● EXTRACT PROVIDED
# Moving to Northern Utah..HELP!



## FishlakeElkHunter (Sep 11, 2007)

Hey guys...need some help!!

Currently I live down in Richfield. I have lived here most of my life and know all the great outdoor things to do in Central Utah. We love lots of things about living down here, but there comes a time that you have to make some decisions. I travel a lot and I am making a trip to the SLC airport almost EVERY week. We have thought a lot about it, and we want to move closer to the airport. There are MANY reasons and I wont go into all of there here. We have our house for sale here and it looks like it may sell soon (I hope) and we will be looking at moving north.

The area we have been looking at the most is Kaysville, Layton, Syracuse area. We like out west of the freeway there and have found some houses we really like.I will be going to look at some on Thursday this week.

What I am wondering is, what kind of good outdoor opportunities are there living there?? We are a family that loves to Hunt, Fish, Camp, Ride ATV's and things like that. I already know that we will not have the access that we currently have living in Richfield, but I want to know what those that live in that area do? We have a Rzr 4 that we love to go ride and wondering where to ride. I know the Waterfowl hunting is pretty good in that area. What about anything else.

HELP!.......let me know what you guys think about this area and what I am getting myself into.

Thanks!!!


----------



## svmoose (Feb 28, 2008)

Don't do it! jk - I live in Logan and still find myself trecking to Central Utah to enjoy what you have there. I would move to the springville area so you are closer to getting back down there or at least over to sanpete/manti and Nebo areas. (just my opinion). 

There are some great areas all over the state though in all reality. Best of luck with your relocation.


----------



## middlefork (Nov 2, 2008)

Well I may be a little biased as I have lived in the area all my life.
1. There are a LOT more people to compete with.
2. Waterfowl and Pheasant hunting close by.
3. Fishing, Weber River, Ogden River, Pineview, Causey, Willard Bay, Lost Creek, East Canyon all less than 30 minutes away.
4. ATV and snowmobile trails starting on Monte Christo less than 40 minutes away.
5. World class ski resorts close by. Either for winter sports or summer hiking and mountain biking.
6. First class trail systems in the cities and along the Bonneville Shoreline Trail.

● MATERIAL SHOWN
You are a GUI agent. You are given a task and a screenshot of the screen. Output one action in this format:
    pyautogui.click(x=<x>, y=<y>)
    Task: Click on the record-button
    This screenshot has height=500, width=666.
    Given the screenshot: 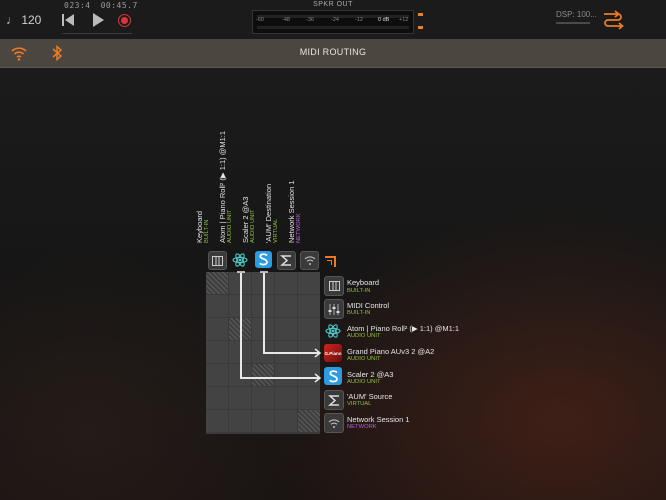 What is the action you would take?
    pyautogui.click(x=124, y=20)
    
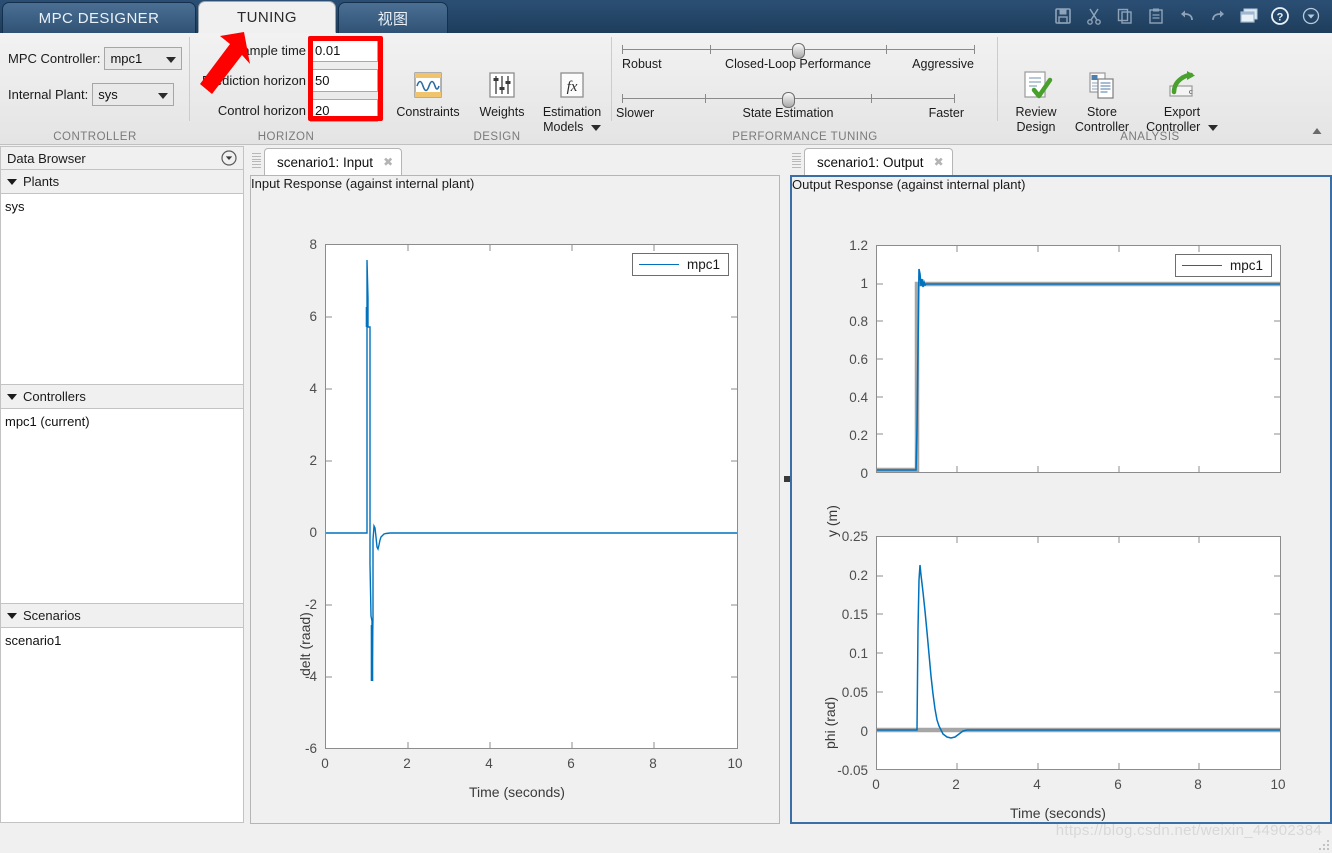 This screenshot has height=853, width=1332. What do you see at coordinates (144, 58) in the screenshot?
I see `mpc-controller-select: mpc1` at bounding box center [144, 58].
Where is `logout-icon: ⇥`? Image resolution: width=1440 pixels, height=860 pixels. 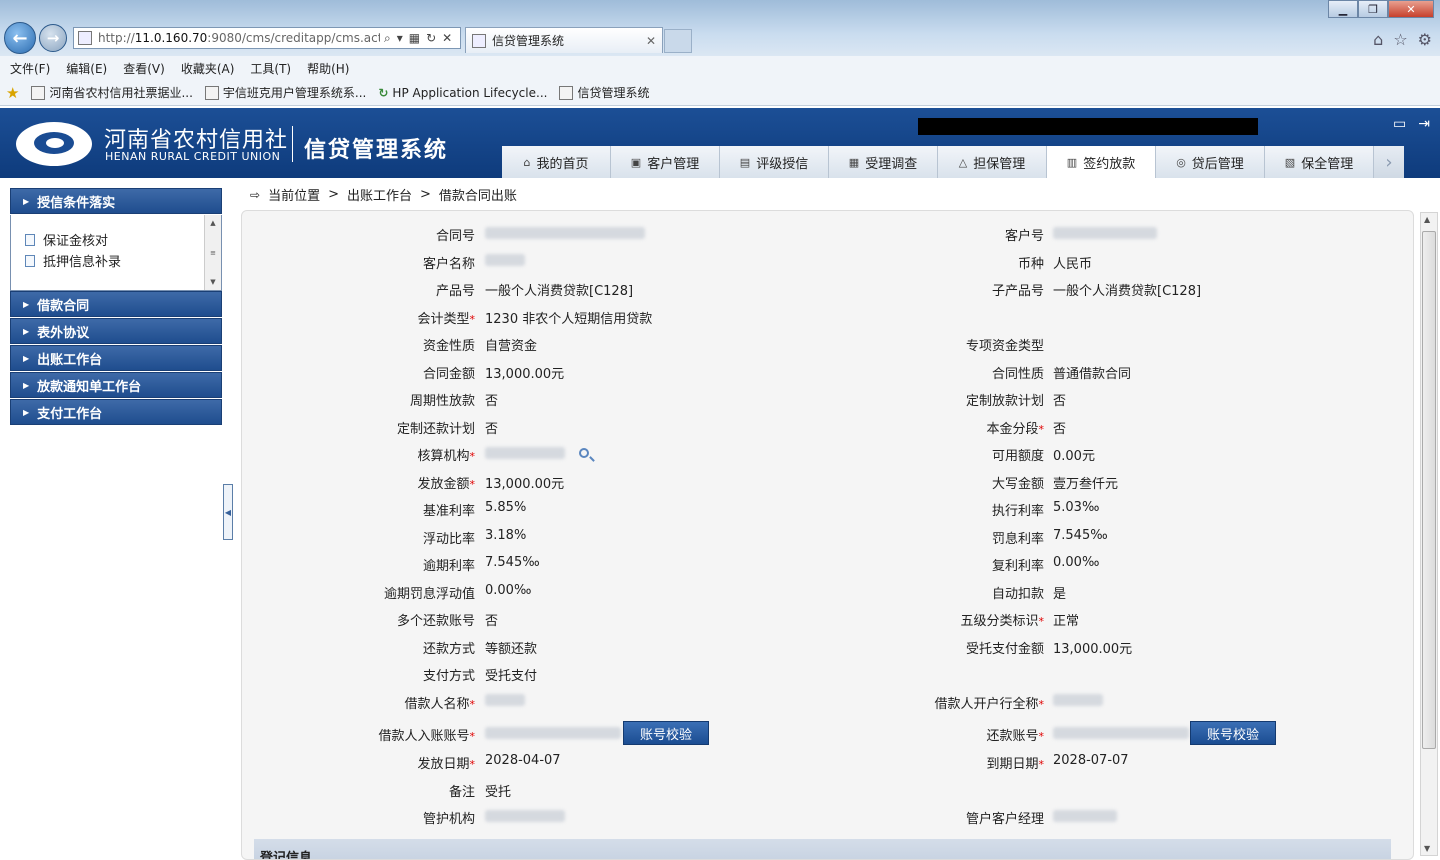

● WORK INSTRUCTIONS
A - Name every fishing spot that the forum thread about moving to Northern Utah lists as less than 30 minutes away.
B - Carry on the forum thread about moving to Northern Utah from its last post.

● TASK RESPONSES
A - Weber River, Ogden River, Pineview, Causey, Willard Bay, Lost Creek, East Canyon

B -
7. And the famous Wasatch Front deer herd that is the backdrop to the cities.
8. And then you can get a map and see what is available within an hour drive if you get bored.
That's just for starters. I'm sure other can add to as well.


----------



## Chaser (Sep 28, 2007)

You'll be able to do everything you do down there up here, with 3 exceptions- it may take a bit longer to get to hunting/fishing holes, you won't be able to ride your Razr out of your garage to run up to the trails, and you'll have more people to deal with everywhere you go. All things that are easy to work around. But as a Salt Laker with Richfield ties, I must say this: I don't envy your having to move up here from such an amazing place. Hopefully some day you'll be able to move back down there.


----------



## FishlakeElkHunter (Sep 11, 2007)

Thanks for the info guys.

It is not that I HAVE to move...it will just make life for the family MUCH easier if we move north. 

I will find out if these people are buying my house sometime today. Then I am looking at a house in Syracuse on Thursday when I fly back into SLC. It is right on Glen Eagle golf course. I am nervous and excited all in the same!


----------



## KennyC (Apr 28, 2010)

I have only lived in Utah for 4 years and all of that has been in Roy. I have never been to Richfield so I don't know anything about it. It is a little congested but like anything outdoors if you wait out the fair weather people you will be just fine. I like the fact that I have everything within a few minutes of my house. I can be in the marsh or the mountains in 20 min. From what I gather you are going to run into a ton of private property up this way but getting in with some northern guys will help open some options. From Roy, Layton area you can easily touch all of the WMAs North of I-80 in an hour or less. No need to cover big game because we all know that what we want and what we get...well can be different. ATV riding can be good up in the Ogden Canyon Pineview area or the Farmington Canyon (have to enter from Bountiful) Not as much as in the south but it is here. Oh yeah one important piece...When the Lotto hit the BIG numbers you can shoot to Idaho and come back without hesitation.


----------



## uintahiker (Jan 19, 2012)

There's stuff to do. You'll have to drive a bit to ride any trails. Same for decent fishing. The community ponds don't count because everything's been planted or is small. Camping takes a small drive too. 
Generally there's a fair amount of stuff out there though if you know where to look.

Check your inbox for a PM.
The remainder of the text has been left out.